Brad Anderson’s train thriller is an effective piece of cinema that keeps tension high while taking a series of twists and turns along the way.
The film opens with the police investigation of a drug dealer that was robbed and killed, with the investigation headed up by Grinko (Ben Kingsley) who after discovering that someone is on the run with the drugs sets out to track the trail. We are then introduced to a couple, Roy and Jessie (Woody Harrelson and Emily Mortimer), who are doing some charity work in Beijing who get are taking the Tran Siberian Railroad back to Moscow before heading back to the states. Roy is openly more religious of the two and Jessie is a bit scarred of getting pregnant, and while there is a bit of tension between the two they get along for the most part. Enter their bunk mates, a younger couple named Abby and Carlos (Kate Mara and Eduardo Noriega) who are a pair of free spirits that seem to be hiding something. Abby warns Jessie and Roy that drug mules are a big problem on the railway, and that they should make sure to have all their ducks in a row with customs and their passports to avoid detention. As the two couples move along, Abby gets Jessie to reveal her not so goody too shoe past, while Carlos begins sending a real creeper vibe towards Jessie. To make matters worse, at a routine stop, Roy ends up missing and Jessie begins to get more and more nervous as Carlos begins to become even more intrusive.

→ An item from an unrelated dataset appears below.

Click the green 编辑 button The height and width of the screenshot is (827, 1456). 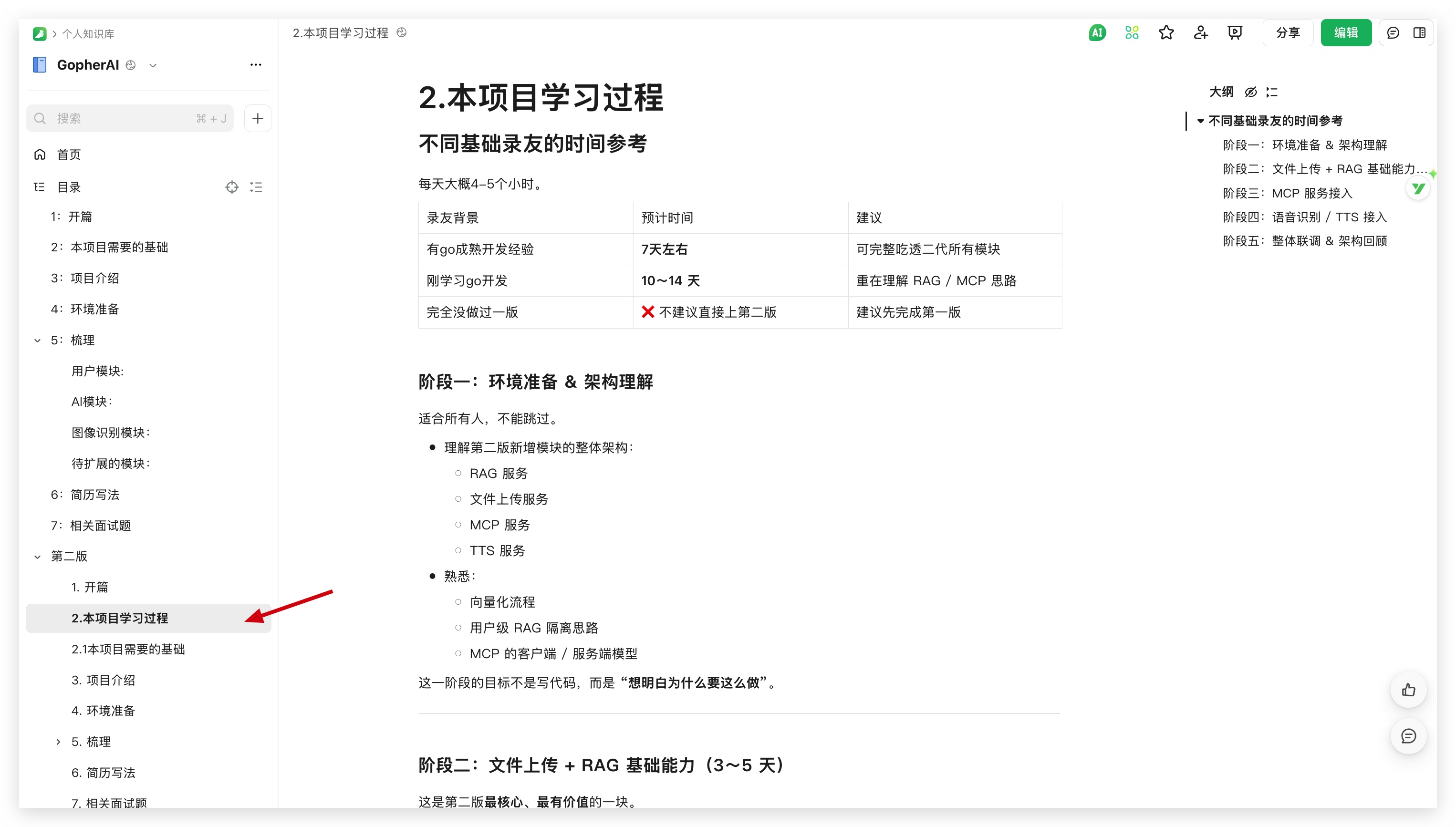point(1345,33)
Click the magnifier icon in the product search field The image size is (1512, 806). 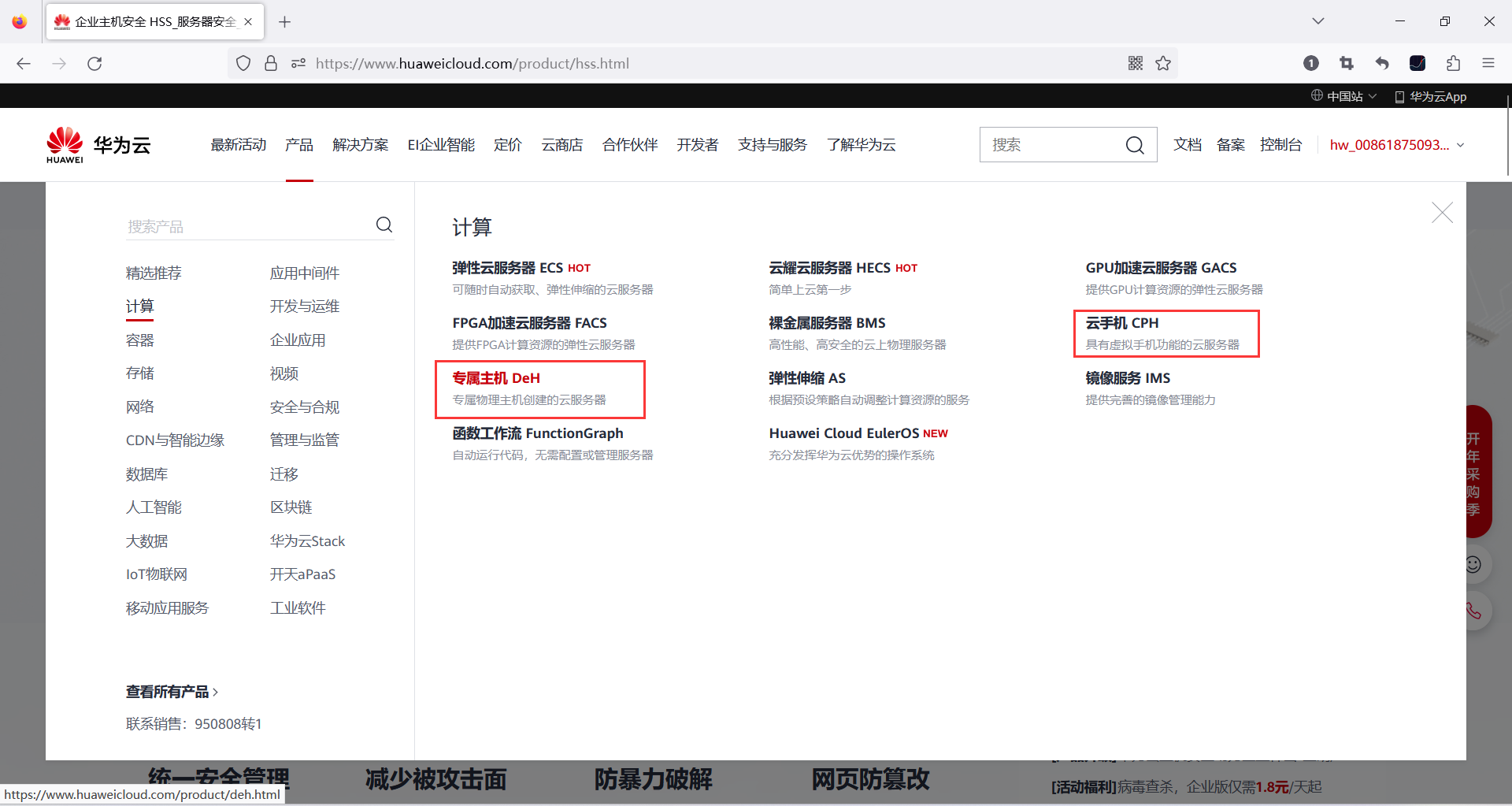[384, 225]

The plot takes many twists and turns from here and like I mentioned in the intro, will keep the tension going throughout most of the picture. The picture itself though never really excels into being great though, while doing nothing terribly wrong at the same time. The pace is quick, the plot keeps you guessing, the acting is solid, but something holds it back. It could be a shade of predictability with later twists and a bit of the unbelivability of the final acts setting, but even so, I wasn’t rolling my eyes at the picture over this, the film just stayed solid and not much else. Brad Anderson’s direction is very sound though and he and his team assembled a beautifully shot and edited picture to look at.
The actors all do a very fine job as well all across the board in the picture, with Noriega and Mortimer really standing out. Kingsley leaves an air of mystery to his tough Russian cop who we learn are never quite what they seem and a bit rough around the edges. Kate Mara does a nice job as Abby though she is definitely the smallest and weakest performance of the bunch. Harrelson is pretty great as the naive, religious, and kind Roy, just nailing that guy that cares a bit to much while also showing off some range in a character I have never seen him get into before. Noriega is incredibly creepy and shifty as Carlos and he will have you squirming in your seat as he makes one move after another at trying to get closer and closer to Jessie. Mortimer really shines as well as she gives Jessie depth and lets us in to her character having more behind her eyes that she would like us to know, while still creating a hero for the picture to get behind. She gives another strong performance and it is a shame that she is as underrated as she is to the main stream public.
In the end, Transsiberian is a solid little thriller that I can easily recommend to most people. It has plenty of tension and serves as a great character study on top of that. Good work by the cast all around is also worth the price of admission and added to a story that will keep you guessing most of the time. This is totally worth the rental, as it is out now on DVD/Blu-Ray, and I think you will find that it is one of the more solid films that flew under most people’s radars this year.